> _Source text_
Histamine-2 receptor antagonists versus proton pump inhibitors for septic shock after lower gastrointestinal tract perforation: a retrospective cohort study using a national inpatient database.

BACKGROUND: Studies have shown the potential benefit of stress ulcer prophylaxis including histamine-2 receptor antagonists (H2RA) and proton pump inhibitors (PPI) in critically ill patients. However, the adverse effects of stress ulcer prophylaxis such as Clostridioides difficile infection (CDI) and hospital-acquired pneumonia have been reported. Abdominal septic shock is associated with increased risk of bleeding, CDI, and pneumonia; however, which ulcer prophylaxis might be associated with better outcomes in patients with septic shock after lower gastrointestinal tract perforation is unknown.
METHODS: In this retrospective cohort study using the Japanese Diagnosis Procedure Combination database from July 2010 to March 2015, we identified patients aged 18 years or older who received open abdominal surgery for lower gastrointestinal tract perforation and who used vasopressors and antibiotics within 2 days of admission. We performed propensity score matching and inverse probability of treatment weighting (IPTW) to compare the outcomes between patients who received H2RA and those who received PPI within 2 days of admission. The outcomes included gastrointestinal bleeding requiring endoscopic hemostasis within 28 days of admission, 28-day mortality, CDI, and hospital-acquired pneumonia.
RESULTS: The propensity score matching created 1088 pairs of patients who received H2RA or PPI within 2 days of admission. There were no significant differences between the H2RA and PPI groups regarding gastrointestinal bleeding requiring endoscopic hemostasis within 28 days of admission (0.74% vs 1.3%, risk ratio 0.57 (0.24-1.4), and P = 0.284), 28-day mortality (11.3% vs 12.9%, risk ratio 0.88 (0.68-1.1), and P = 0.386), CDI (0.64% vs 0.46%, risk ratio 1.4 (0.45-4.4), and P = 0.774), and hospital-acquired pneumonia (3.0% vs 4.3%, risk ratio 0.70 (0.45-1.1), and P = 0.138). IPTW analysis showed similar results.
CONCLUSIONS: There were no significant differences in gastrointestinal bleeding requiring endoscopic hemostasis within 28 days of admission, 28-day mortality, CDI, and hospital-acquired pneumonia between H2RA and PPI in patients with septic shock after lower gastrointestinal tract perforation.

Background

Septic shock after lower gastrointestinal tract perforation is one of major causes of abdominal infection, and the mortality has been reported to be 18 to 50% [1-3]. Clostridioides difficile (formerly Clostridium difficile) infection (CDI) and pneumonia are common complications after abdominal infection [4-6], and these complications are associated with higher mortality in patients with septic shock after lower gastrointestinal tract perforation [7, 8].

> _Given information_
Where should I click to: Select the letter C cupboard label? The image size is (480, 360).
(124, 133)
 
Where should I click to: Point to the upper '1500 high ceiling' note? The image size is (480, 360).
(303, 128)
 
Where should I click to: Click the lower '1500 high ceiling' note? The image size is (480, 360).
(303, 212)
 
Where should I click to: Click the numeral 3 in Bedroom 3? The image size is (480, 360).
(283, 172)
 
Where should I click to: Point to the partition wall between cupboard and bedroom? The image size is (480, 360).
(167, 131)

> _Activity 1_
Translate this sentence from the ulcer prophylaxis study into Spanish: "The propensity score matching created 1088 pairs of patients who received H2RA or PPI within 2 days of admission."
> _Activity 2_
Write the next part of the study on H2RA versus PPI in septic shock, picking up after its final sentence.

> _Exercise result 1_
El emparejamiento por puntuación de propensión generó 1088 pares de pacientes que recibieron H2RA o PPI en los 2 días posteriores al ingreso.

> _Exercise result 2_
Histamine-2 receptor antagonists (H2RA) and proton pump inhibiter (PPI) play an essential role in stress ulcer prophylaxis in patients with septic shock [9, 10]. There are several concerns that stress ulcer prophylaxis was associated with CDI [11] and hospital-acquired pneumonia [12]. Previous systematic review and meta-analysis suggested that PPI and H2RA showed similar risk of hospital-acquired pneumonia or CDI [13, 14]. However, clinical heterogeneity between studies included in these meta-analyses was substantial. On the other hand, a retrospective cohort study suggested that the frequency of adverse effects of H2RA may differ from those of PPI [14]. If the risk of CDI or hospital-acquired pneumonia is different, a lower-risk drug should be selected. However, it is not known whether PPI and H2RA show similar risk of hospital-acquired pneumonia and CDI for patients with septic shock due to lower gastrointestinal tract perforation.

Therefore, the purpose of this study was to compare H2RA and PPI with regard to gastrointestinal bleeding, 28-day mortality, CDI, and hospital-acquired pneumonia for patients with septic shock after lower gastrointestinal tract perforation using a Japanese national inpatient database.

Methods

Data source

Data for this study were extracted from the Japanese Diagnosis Procedure Combination database, which is a nationwide administrative claims database with discharge abstracts representing approximately 50% of all admissions to acute care hospitals in Japan. The database includes the following data: (1) patient demographic data; (2) primary diagnosis, comorbidities at admission, post-admission complications during hospitalization coded with the International Classification of Diseases, 10th revision (ICD-10) and text written in Japanese language; (3) hospital identification number; (4) dates of surgery, procedures, and drug prescription; (5) discharge status (dead or alive); and (6) dates of hospital admission and discharge [15-17].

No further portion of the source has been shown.